▶ What you are asked to do: One part of the entries below is wanted: the lines from the one containing "The image size is (981, 552)." through the one containing "Click the browser". Write those out exactly and nothing else.

▶ Data to examine:
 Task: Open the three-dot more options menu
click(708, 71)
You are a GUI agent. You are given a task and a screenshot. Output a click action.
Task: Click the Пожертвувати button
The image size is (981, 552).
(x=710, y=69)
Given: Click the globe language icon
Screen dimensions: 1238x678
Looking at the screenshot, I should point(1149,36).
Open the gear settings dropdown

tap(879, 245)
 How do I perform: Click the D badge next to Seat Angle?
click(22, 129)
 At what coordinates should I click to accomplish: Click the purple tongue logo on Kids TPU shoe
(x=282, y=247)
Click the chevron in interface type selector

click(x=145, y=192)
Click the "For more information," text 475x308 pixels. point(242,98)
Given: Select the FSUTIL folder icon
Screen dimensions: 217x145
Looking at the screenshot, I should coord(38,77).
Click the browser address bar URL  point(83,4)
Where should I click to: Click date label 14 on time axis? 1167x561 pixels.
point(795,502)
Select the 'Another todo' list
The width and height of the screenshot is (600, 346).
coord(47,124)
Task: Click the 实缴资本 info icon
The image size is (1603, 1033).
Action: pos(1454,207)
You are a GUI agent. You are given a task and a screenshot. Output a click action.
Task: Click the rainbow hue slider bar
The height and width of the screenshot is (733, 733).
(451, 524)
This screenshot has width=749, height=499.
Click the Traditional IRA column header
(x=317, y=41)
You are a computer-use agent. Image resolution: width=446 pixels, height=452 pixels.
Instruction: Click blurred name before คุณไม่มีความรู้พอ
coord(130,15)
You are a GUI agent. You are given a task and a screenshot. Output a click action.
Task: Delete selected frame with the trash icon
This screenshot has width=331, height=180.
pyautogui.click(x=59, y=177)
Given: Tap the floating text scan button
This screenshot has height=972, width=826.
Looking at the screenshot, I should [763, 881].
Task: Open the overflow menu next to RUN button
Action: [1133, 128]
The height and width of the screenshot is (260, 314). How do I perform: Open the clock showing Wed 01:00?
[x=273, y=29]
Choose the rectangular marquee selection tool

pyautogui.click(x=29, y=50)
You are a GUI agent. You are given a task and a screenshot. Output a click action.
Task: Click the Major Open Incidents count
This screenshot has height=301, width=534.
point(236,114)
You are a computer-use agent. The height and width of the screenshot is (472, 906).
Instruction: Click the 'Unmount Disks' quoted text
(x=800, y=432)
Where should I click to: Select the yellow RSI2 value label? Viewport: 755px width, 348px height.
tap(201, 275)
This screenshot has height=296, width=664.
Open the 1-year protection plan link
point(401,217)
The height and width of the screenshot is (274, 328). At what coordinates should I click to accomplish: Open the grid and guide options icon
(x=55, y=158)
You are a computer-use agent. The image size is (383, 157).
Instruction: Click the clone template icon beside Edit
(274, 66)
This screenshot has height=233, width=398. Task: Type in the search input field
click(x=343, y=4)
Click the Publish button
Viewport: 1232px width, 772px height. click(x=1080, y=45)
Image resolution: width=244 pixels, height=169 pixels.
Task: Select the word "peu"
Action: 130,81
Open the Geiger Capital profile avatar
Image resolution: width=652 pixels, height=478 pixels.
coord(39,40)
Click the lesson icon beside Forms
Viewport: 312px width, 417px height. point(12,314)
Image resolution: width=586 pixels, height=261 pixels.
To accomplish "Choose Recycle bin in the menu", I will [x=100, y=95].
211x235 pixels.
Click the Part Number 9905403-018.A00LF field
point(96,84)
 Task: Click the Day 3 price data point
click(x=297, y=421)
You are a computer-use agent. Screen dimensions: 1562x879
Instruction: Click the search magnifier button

▶ Answer to this problem:
The image size is (981, 552).
(x=710, y=69)
Given: Click the globe language icon
Screen dimensions: 1238x678
Looking at the screenshot, I should point(1149,36).
Open the gear settings dropdown

tap(879, 245)
 How do I perform: Click the D badge next to Seat Angle?
click(22, 129)
 At what coordinates should I click to accomplish: Click the purple tongue logo on Kids TPU shoe
(x=282, y=247)
Click the chevron in interface type selector

click(x=145, y=192)
Click the "For more information," text 475x308 pixels. point(242,98)
Given: Select the FSUTIL folder icon
Screen dimensions: 217x145
Looking at the screenshot, I should coord(38,77).
Click the browser address bar URL  point(83,4)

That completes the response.